I fear that the exceptions will render any such right useless. It is internet archived press reports that pose the greatest problem. We had a free press before we had the internet and nobody is suggesting that hard copies held on file at newspaper archives should be shredded. But the ease of access by all and sundry means that past mistakes can now haunt someone for the rest of their lives.
My suggestion would be that individuals concerned should be able to require the removal of on-line copies once their conviction is spent in their jurisdiction. So in the UK, this would mean that once a conviction is spent under our Rehabilitation of Offenders Act, that person would be able to contact any archive where the article is held informing them that the conviction is spent and that the on-line record should be removed.
In the case of Mario Costeja González, Google (and other search engines) were forced to remove certain links from search results. Whilst this decision is qualified, for example Google would not have to remove information if there is a general interest to the public in keeping the link on-line or if it refers to a person who is in public life, it is difficult to assess for certain on what grounds Google would delete information because the court rather left it up to them to make the final decision about whether the applicant's justifications for removing their link are warranted.

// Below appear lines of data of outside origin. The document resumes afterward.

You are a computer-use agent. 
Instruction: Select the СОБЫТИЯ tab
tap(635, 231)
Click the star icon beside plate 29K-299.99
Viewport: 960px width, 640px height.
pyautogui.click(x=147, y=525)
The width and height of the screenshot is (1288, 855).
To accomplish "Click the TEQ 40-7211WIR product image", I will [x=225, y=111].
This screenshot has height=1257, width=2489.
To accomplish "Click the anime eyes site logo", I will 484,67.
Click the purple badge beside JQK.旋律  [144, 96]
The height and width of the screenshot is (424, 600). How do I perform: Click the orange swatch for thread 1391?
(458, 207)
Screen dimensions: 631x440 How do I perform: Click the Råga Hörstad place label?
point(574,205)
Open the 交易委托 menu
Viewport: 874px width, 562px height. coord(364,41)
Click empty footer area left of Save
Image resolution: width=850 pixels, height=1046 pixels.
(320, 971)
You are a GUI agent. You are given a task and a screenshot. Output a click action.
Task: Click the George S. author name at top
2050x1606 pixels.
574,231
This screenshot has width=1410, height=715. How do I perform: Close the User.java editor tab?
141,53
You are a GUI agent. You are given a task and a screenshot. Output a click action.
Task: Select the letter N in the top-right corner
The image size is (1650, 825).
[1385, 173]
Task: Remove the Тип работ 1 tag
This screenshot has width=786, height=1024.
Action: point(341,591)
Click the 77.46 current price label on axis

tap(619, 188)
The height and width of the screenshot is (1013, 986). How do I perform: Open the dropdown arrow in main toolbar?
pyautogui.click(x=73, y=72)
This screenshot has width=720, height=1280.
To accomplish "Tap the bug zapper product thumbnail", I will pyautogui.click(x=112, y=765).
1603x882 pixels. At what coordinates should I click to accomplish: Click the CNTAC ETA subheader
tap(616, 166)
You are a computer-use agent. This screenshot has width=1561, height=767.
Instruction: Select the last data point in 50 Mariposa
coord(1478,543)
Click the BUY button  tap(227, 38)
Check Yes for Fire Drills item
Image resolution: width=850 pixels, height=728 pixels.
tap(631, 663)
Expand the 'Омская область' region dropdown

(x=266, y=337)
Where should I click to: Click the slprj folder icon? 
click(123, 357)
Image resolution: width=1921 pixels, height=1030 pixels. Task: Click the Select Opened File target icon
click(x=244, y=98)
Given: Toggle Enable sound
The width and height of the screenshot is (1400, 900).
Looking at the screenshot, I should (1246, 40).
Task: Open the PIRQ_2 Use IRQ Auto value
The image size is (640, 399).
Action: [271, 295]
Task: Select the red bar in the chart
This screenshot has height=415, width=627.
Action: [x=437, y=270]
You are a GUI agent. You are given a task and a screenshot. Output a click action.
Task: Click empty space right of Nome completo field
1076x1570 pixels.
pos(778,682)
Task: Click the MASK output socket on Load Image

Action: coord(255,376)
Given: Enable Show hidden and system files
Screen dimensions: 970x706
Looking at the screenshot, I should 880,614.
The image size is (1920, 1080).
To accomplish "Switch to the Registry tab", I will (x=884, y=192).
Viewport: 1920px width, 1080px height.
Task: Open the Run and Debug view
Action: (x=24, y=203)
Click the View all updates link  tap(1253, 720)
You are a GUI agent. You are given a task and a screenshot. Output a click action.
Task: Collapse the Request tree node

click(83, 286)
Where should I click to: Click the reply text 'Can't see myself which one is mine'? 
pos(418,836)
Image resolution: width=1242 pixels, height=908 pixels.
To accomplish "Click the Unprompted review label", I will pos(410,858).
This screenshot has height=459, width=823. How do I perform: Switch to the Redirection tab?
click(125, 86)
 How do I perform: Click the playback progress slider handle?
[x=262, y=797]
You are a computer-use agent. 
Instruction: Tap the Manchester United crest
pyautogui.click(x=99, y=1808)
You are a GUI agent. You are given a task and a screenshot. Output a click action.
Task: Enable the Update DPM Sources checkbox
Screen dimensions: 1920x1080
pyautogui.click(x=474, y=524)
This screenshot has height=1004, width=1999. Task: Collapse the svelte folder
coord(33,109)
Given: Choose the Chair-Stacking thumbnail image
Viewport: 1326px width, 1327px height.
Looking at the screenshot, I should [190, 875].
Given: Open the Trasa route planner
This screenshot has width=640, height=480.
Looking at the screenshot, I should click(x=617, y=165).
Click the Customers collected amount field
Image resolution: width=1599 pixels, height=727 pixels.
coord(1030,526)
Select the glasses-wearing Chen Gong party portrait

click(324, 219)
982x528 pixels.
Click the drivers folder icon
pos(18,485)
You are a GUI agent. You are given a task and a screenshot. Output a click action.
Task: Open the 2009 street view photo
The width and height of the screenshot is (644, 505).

Google now have a page where people can apply to have links removed but where criminal convictions are concerned, they don't. Appeal to the UK's Information Commissioner is the next step, but again, a criminal conviction, even if the offence was decades ago, and the conviction spent under the ROA, the ICO deems it in the public interest that the search links should stay.
Once convictions are spent, the items should be also removed from the internet archives of the original publisher. As I said, hard copies would remain available in their physical archives. Such removal would prevent re-indexing later by the same or other search engines. Often these articles are now directly linked to Facebook pages particularly those campaigning against certain crimes, so removal from search engines alone would not create the privacy enabling rehabilitation. A criminal record can now turn into a form of life sentence.
We need a fundamental look at this because the act was passed in 1974, and the information age has moved on so much by now that despite recent amendments, it is antiquated and irrelevant as far as the availability of past convictions is concerned.